### [Your goal]
Locate the string "avatar" in the records below. Copy every line where it occurs.

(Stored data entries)

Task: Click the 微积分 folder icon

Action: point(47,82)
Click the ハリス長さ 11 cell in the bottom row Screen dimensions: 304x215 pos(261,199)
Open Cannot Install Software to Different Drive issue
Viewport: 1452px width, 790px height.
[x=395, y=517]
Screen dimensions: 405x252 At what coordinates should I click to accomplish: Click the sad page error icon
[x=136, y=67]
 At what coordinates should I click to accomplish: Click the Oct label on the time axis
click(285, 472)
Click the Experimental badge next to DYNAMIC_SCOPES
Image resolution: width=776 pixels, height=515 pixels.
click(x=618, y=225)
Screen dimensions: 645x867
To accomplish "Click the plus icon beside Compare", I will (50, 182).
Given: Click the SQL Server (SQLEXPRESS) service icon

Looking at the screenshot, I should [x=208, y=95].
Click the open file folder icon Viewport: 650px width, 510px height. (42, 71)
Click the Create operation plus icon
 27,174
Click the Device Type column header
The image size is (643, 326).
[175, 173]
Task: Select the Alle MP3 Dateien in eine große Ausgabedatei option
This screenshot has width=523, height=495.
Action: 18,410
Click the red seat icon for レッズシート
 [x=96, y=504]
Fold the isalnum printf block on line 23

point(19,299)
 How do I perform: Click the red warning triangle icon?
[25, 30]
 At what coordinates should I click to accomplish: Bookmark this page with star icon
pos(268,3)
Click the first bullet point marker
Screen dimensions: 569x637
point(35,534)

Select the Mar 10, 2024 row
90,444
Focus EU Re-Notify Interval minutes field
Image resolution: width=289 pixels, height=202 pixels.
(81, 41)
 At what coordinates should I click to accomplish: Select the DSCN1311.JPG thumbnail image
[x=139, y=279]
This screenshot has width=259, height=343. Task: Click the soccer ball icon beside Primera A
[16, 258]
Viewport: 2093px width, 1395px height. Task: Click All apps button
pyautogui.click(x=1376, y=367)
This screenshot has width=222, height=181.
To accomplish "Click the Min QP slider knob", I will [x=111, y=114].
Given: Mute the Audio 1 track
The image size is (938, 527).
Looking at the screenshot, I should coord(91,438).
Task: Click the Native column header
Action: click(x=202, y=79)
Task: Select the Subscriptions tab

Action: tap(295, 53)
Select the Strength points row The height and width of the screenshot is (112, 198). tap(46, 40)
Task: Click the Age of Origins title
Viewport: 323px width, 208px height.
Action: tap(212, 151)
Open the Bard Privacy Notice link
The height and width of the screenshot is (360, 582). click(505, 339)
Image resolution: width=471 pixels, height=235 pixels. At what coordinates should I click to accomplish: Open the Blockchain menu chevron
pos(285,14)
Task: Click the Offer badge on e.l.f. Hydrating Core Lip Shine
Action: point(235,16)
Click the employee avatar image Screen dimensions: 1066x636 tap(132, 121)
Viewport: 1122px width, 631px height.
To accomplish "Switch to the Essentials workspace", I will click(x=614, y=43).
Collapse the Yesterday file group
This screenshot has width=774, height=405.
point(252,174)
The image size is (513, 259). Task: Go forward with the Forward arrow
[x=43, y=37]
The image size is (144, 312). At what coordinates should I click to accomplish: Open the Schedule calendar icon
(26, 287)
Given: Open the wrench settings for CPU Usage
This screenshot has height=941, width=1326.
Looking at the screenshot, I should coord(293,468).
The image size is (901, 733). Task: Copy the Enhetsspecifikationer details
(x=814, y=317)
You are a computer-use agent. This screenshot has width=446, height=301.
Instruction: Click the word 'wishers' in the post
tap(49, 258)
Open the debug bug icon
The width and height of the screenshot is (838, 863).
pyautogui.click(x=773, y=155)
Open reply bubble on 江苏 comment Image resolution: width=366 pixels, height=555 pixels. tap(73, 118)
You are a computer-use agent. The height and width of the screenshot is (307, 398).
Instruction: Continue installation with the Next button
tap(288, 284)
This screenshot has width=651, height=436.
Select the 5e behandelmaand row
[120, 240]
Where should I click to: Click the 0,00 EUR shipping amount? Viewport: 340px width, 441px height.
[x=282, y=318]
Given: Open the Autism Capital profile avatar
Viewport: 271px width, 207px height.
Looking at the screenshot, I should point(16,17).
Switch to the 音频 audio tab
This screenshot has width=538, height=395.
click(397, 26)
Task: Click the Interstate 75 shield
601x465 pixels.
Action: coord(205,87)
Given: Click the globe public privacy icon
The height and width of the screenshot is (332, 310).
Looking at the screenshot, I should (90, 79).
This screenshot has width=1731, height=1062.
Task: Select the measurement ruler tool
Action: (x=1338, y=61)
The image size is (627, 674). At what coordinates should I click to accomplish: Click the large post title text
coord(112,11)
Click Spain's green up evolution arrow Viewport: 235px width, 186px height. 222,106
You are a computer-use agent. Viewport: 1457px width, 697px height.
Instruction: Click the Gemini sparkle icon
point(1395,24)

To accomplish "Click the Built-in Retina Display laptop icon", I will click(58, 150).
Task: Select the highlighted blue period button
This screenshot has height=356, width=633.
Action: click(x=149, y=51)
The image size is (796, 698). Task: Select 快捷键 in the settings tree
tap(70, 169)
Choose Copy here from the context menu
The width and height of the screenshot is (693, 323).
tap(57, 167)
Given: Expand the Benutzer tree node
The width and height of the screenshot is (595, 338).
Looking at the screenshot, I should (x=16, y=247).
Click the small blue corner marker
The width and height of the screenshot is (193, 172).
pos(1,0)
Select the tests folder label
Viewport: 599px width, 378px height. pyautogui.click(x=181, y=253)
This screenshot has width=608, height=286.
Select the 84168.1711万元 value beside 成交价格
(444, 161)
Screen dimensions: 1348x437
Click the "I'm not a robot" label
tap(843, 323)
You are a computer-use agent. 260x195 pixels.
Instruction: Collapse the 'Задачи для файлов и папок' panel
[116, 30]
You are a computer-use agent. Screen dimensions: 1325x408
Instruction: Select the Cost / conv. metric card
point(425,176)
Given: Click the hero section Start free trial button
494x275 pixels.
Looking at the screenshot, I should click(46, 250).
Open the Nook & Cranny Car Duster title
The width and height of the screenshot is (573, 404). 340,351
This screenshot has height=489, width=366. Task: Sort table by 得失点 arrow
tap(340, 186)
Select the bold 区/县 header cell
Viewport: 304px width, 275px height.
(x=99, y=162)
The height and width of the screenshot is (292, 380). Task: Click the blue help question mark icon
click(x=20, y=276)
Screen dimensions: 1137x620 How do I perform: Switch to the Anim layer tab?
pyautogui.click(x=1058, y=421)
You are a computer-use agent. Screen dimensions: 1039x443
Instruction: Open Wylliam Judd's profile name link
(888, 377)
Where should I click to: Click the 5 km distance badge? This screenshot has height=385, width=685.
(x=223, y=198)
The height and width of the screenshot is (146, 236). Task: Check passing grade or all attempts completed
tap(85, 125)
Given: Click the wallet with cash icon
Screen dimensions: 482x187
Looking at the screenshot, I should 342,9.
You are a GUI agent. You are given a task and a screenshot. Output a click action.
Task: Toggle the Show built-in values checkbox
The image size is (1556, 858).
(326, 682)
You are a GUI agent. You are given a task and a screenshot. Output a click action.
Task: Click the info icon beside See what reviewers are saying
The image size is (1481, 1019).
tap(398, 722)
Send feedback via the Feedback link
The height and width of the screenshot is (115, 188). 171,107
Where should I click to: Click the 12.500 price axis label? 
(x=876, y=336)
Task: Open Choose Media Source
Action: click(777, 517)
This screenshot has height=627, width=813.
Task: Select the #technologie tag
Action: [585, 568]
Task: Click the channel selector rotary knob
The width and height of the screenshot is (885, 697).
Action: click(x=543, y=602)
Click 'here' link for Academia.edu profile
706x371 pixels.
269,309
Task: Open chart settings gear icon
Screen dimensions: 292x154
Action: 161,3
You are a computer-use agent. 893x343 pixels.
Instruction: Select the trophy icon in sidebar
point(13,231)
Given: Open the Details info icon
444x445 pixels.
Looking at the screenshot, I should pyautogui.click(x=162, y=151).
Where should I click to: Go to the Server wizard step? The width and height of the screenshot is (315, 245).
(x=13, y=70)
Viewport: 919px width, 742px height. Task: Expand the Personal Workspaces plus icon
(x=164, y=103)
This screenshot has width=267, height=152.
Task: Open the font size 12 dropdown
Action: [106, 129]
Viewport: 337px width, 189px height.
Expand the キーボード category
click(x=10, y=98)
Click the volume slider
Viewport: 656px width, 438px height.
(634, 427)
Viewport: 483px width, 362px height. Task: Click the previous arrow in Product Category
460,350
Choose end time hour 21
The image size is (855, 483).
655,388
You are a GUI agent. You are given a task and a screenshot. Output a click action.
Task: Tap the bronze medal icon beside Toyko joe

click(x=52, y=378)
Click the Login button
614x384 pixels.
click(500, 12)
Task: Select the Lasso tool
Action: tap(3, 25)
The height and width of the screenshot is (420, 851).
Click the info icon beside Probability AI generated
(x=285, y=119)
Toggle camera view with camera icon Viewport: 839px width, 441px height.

### [Your response]
Click the employee avatar image Screen dimensions: 1066x636 tap(132, 121)
Given: Open the Autism Capital profile avatar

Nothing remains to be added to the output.